Activity:
Exact repetition is required: reproduce every line of the data.

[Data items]
#####

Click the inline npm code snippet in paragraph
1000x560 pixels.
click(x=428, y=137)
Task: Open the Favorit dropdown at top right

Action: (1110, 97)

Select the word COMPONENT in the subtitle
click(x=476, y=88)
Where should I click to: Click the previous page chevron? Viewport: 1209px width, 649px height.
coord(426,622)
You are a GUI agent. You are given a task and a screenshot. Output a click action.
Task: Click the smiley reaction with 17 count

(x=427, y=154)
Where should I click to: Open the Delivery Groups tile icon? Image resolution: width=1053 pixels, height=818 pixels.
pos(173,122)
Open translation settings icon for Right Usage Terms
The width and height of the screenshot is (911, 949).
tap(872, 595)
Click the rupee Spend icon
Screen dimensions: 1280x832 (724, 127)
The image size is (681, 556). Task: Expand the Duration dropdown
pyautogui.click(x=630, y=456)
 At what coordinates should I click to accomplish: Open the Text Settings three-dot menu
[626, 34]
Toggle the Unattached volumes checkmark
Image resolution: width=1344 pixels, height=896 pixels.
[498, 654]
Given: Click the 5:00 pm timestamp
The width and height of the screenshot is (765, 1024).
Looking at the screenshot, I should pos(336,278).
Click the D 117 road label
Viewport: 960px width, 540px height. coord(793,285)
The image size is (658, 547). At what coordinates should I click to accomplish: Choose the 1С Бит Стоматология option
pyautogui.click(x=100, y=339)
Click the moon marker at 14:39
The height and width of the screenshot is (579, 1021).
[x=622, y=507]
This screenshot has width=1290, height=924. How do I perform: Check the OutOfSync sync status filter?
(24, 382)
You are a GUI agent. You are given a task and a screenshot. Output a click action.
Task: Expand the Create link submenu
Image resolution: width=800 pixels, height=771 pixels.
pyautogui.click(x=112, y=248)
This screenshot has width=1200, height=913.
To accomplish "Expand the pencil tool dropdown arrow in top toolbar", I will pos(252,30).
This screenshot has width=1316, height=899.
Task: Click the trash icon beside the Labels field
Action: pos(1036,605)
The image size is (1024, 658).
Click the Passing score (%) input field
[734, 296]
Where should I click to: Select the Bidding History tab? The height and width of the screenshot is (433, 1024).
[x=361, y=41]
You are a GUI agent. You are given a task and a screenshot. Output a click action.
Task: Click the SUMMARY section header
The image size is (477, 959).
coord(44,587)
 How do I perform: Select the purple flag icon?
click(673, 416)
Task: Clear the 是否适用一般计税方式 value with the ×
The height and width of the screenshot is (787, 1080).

#####

Answer section:
Click the inline npm code snippet in paragraph
1000x560 pixels.
click(x=428, y=137)
Task: Open the Favorit dropdown at top right

Action: (1110, 97)

Select the word COMPONENT in the subtitle
click(x=476, y=88)
Where should I click to: Click the previous page chevron? Viewport: 1209px width, 649px height.
coord(426,622)
You are a GUI agent. You are given a task and a screenshot. Output a click action.
Task: Click the smiley reaction with 17 count

(x=427, y=154)
Where should I click to: Open the Delivery Groups tile icon? Image resolution: width=1053 pixels, height=818 pixels.
pos(173,122)
Open translation settings icon for Right Usage Terms
The width and height of the screenshot is (911, 949).
tap(872, 595)
Click the rupee Spend icon
Screen dimensions: 1280x832 (724, 127)
The image size is (681, 556). Task: Expand the Duration dropdown
pyautogui.click(x=630, y=456)
 At what coordinates should I click to accomplish: Open the Text Settings three-dot menu
[626, 34]
Toggle the Unattached volumes checkmark
Image resolution: width=1344 pixels, height=896 pixels.
[498, 654]
Given: Click the 5:00 pm timestamp
The width and height of the screenshot is (765, 1024).
Looking at the screenshot, I should pos(336,278).
Click the D 117 road label
Viewport: 960px width, 540px height. coord(793,285)
The image size is (658, 547). At what coordinates should I click to accomplish: Choose the 1С Бит Стоматология option
pyautogui.click(x=100, y=339)
Click the moon marker at 14:39
The height and width of the screenshot is (579, 1021).
[x=622, y=507]
This screenshot has width=1290, height=924. How do I perform: Check the OutOfSync sync status filter?
(24, 382)
You are a GUI agent. You are given a task and a screenshot. Output a click action.
Task: Expand the Create link submenu
Image resolution: width=800 pixels, height=771 pixels.
pyautogui.click(x=112, y=248)
This screenshot has width=1200, height=913.
To accomplish "Expand the pencil tool dropdown arrow in top toolbar", I will pos(252,30).
This screenshot has width=1316, height=899.
Task: Click the trash icon beside the Labels field
Action: pos(1036,605)
The image size is (1024, 658).
Click the Passing score (%) input field
[734, 296]
Where should I click to: Select the Bidding History tab? The height and width of the screenshot is (433, 1024).
[x=361, y=41]
You are a GUI agent. You are given a task and a screenshot. Output a click action.
Task: Click the SUMMARY section header
The image size is (477, 959).
coord(44,587)
 How do I perform: Select the purple flag icon?
click(673, 416)
Task: Clear the 是否适用一般计税方式 value with the ×
The height and width of the screenshot is (787, 1080).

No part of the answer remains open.